Currency exchange rate forecasting is crucial for financial institutions to estimate currency risk, increase profits, and to monitor strategic financial planning. Additionally, active participants in the foreign exchange market such as traders, investors, and speculators continuously make arbitrage and hedging transactions so as to affect financial institutions wealth and national economies. Consequently, all these participants become dependent on the response in the foreign exchange market. Nowadays, governments, economists and participants in the foreign exchange market are increasingly interested in models that allow accurately predicting currency exchange rate. However, currency markets are generally perceived as nonlinear and no stationary systems which are difficult to predict (Majhi et al, 2012).

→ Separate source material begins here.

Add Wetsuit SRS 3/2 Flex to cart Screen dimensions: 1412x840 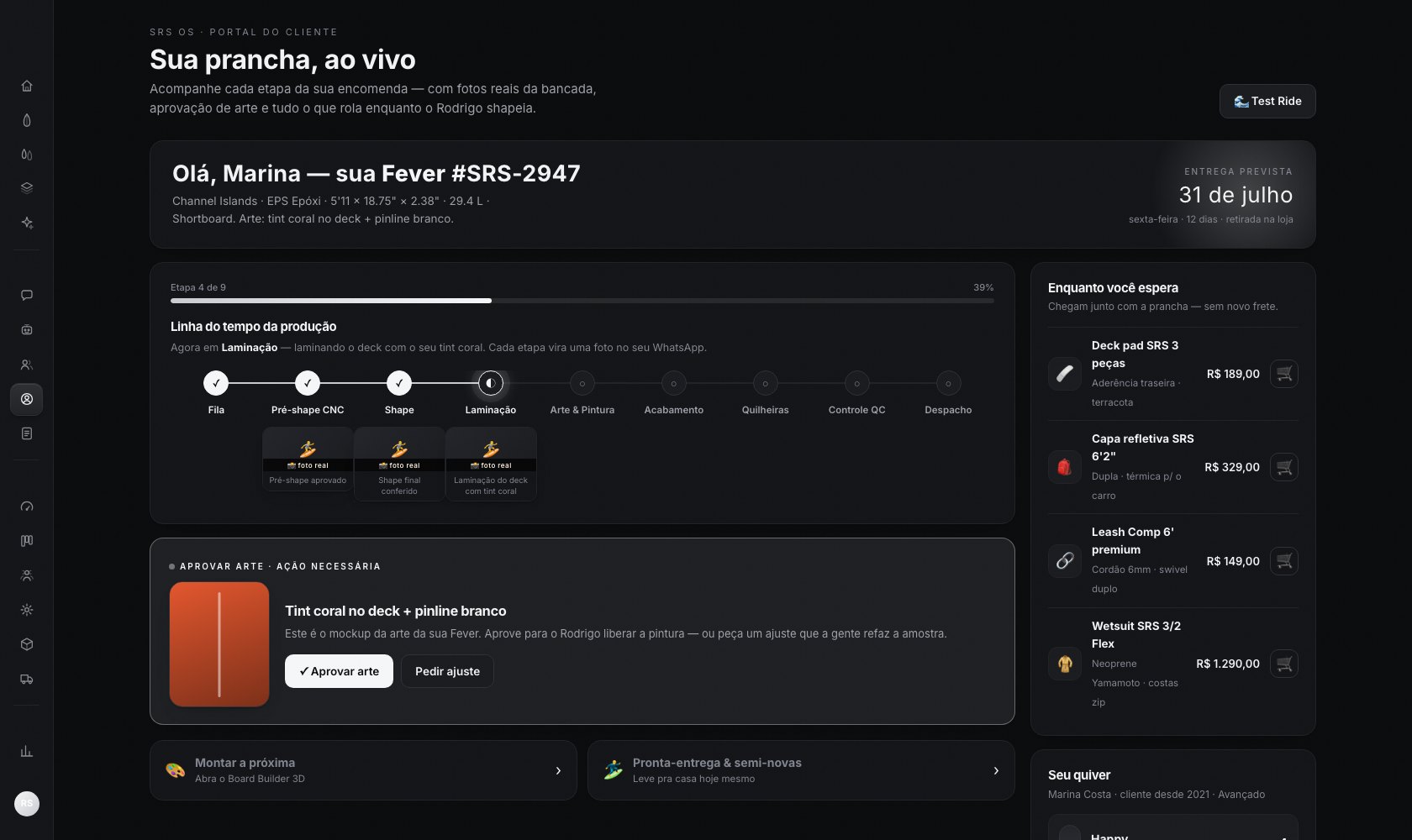coord(1284,664)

Statistical models such as the auto regressive moving average (ARMA) (Box et al, 1994) and generalized autoregressive conditional heteroskedasticity (GARCH) (Bollerslev, 1986) models and linear regression methods were largely applied by researchers and scholars in modeling foreign currency exchange rates (Hsieh, 1989; Liu et al, 1994; Brooks, 1996). However, all these linear statistical models require a priori assumptions about the underlying laws governing the data and the model specification. As a result, their applications are restricted to linear specifications of the model. They are also restricted to stationarity and normality distribution of variables and errors. Indeed, these assumptions are not true in real life situations, which lead to poor prediction quality (Hu et al, 1999; Yao & Tan, 2000).

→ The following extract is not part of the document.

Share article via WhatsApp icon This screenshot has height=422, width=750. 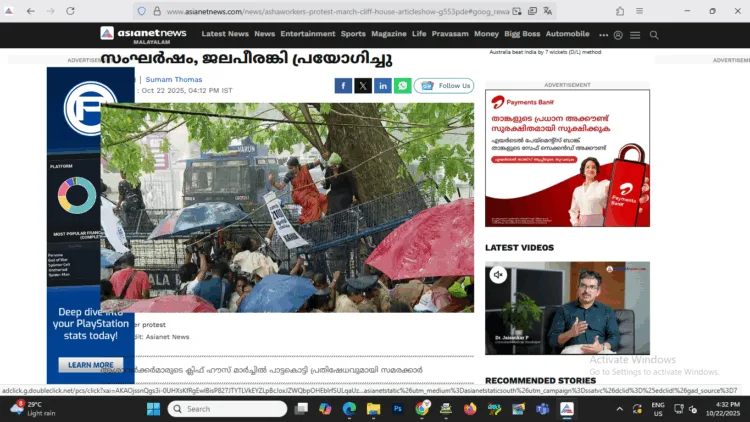(x=402, y=86)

In the last decade, soft computing tools such as multilayer artificial neural networks (ANN) (Rumelhart et al, 1986; Haykin, 2008) were introduced in currency exchange time series forecasting (Hu et al, 1999; Yao & Tan, 2000) since they do not make such assumptions. In addition, they are adaptive and robust to noisy and incomplete data. Furthermore, the ANN employs the traditional empirical risk minimization principle to minimize the error on training data using the backpropagation algorithm. Finally they were proven to be effective and accurate in different time series application problems; including electrical load (Kulkarni, 2013), stock market volatility (Wei, 2013), river flow (Singh & Deo, 2007), car fuel consumption (Wu & Liu, 2012), flood (Feng & Lu, 2010), and rainfall-runoff forecasting (Sedki et al, 2009), in stock market prediction (Lahmiri, 2014; Lahmiri et al, 2014a, 2014b), and also recently in currency exchange rate forecasting (Majhi et al, 2012; Sedki et al, 2009; Majhi et al, 2009; Panda & Narasimhan, 2007; Sermpinis & Laws, 2012; Hussain et al, 2006; Dunis et al, 2011).